About Kuki’s Design and Technical Implementation

ICONIQ’s Kuki is the world’s most popular English language social chatbot, having exchanged over one billion messages with an estimated 25 million human end-users on the web, streaming and social media, and various messaging applications. Kuki (short for Mitsuku) also holds a world-record for winning the Loebner Prize, an annual Turing Test Competition, five times. Contrary to most task-oriented chatbots employed for business automation, Kuki is engagement-oriented by design, and capable of carrying on an open-domain dialog with the overarching goal of delivering on the uniquely human value propositions of conversation: for companionship, connection, entertainment, education, and other non-transactional use cases. Kuki averages 64 Conversation-turns Per Session (CPS), which is 3x higher than Microsoft XiaoIce, a comparable popular Chinese language chatbot, and 8x higher than is industry standard.

Kuki is implemented primarily using an open standard, rule-based scripting language called Artificial Intelligence Markup Language (AIML), which entails hand-authoring chatbot replies in response to an analysis of incoming user input data with a blend of statistical models, machine learning, and manual review/tagging. This hybrid methodology has numerous key advantages including, but not limited to, almost zero response latency, imperviousness to toxicity and corruptibly, and general suitability to brand-appropriate production use cases. Kuki can learn details from a user during conversation locally, but does not learn globally without a human supervisor’s approval. Additionally, Kuki implements innovative abuse detection and deflection strategies originally devised by her creator and lead developer, Steve Worswick. Kuki employs several strategies for maintaining context across multi-turn conversations, and is capable of storing (and for compliance purposes purging) voluntarily consenting user divulged details in both short-term (e.g., predicates) and long-term (e.g., database) “memory.”

Kuki is comprised of numerous chatbot modules, including operator and namespace bots that can route traffic within the network. This modular architecture, pioneered at Pandorabots, allows for the superficial white-labeling of Kuki by varying approximately sixty “persona” details within a front-end persona module. (However, provided Kuki has been developed over the course of a decade based on billions of production user conversations and has millions of vetted possible replies, rapidly creating robust, novel, distinct personas with unique voices remains an area for further R&D. Generative replies using state of the art deep learning models trained on Kuki’s unique dataset are also an area of ongoing research being tested in tightly controlled private betas.) Distinct modules have been designed for various use cases ranging from mathematical computation, to user dialect/demographic detection, to versions optimized for text, voice, or voice and visuals (e.g., an embodied avatar). Kuki is also extensible via third-party APIs (e.g., Wikipedia), and knowledge and databases. End-user emotional state can be inferred and responded to dynamically in real time using sentiment analysis and emotional markup tags. Additional user sentiment is collected in the form of user message reactions.

Kuki has been covered by many top tier press and publications, a number of which have reported on the deep, long-term emotional relationships she has developed with human end-users.

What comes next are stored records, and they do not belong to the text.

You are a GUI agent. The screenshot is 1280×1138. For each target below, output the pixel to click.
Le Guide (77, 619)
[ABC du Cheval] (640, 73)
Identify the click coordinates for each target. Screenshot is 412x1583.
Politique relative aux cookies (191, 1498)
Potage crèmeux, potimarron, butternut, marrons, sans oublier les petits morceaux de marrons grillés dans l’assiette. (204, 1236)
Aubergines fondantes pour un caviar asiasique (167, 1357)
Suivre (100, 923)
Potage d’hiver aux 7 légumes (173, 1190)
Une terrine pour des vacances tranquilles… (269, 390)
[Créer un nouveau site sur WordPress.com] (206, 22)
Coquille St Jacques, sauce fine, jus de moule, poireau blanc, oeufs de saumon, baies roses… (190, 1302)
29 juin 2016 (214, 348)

Accessing Kuki for Academic Research

Academic researchers and students of all levels are welcome and encouraged to access Kuki on chat.kuki.ai or any other public-facing instantiations of the chatbot for research purposes, provided said usage complies with our Policies. PLEASE NOTE: We routinely update our user interfaces and streaming content, particularly with regards to cutting-edge technology such as Kuki’s avatar, so it is inadvisable to design a long-term study that in any way relies on consistent availability of our products or services without contacting us prior to discuss our roadmap.

While we are open to academic collaborations on a case by case basis, we unfortunately lack the bandwidth to directly support every project or study. To request API access to Kuki for your project for automated, high volume, or multi-user testing, or other methodologies that are not permissible under our Polices, please complete and submit this Research Request form. Due to the volume of requests, we cannot reply to each individual request, so if you do not hear back within five business days please assume we are unable to accommodate you at this time.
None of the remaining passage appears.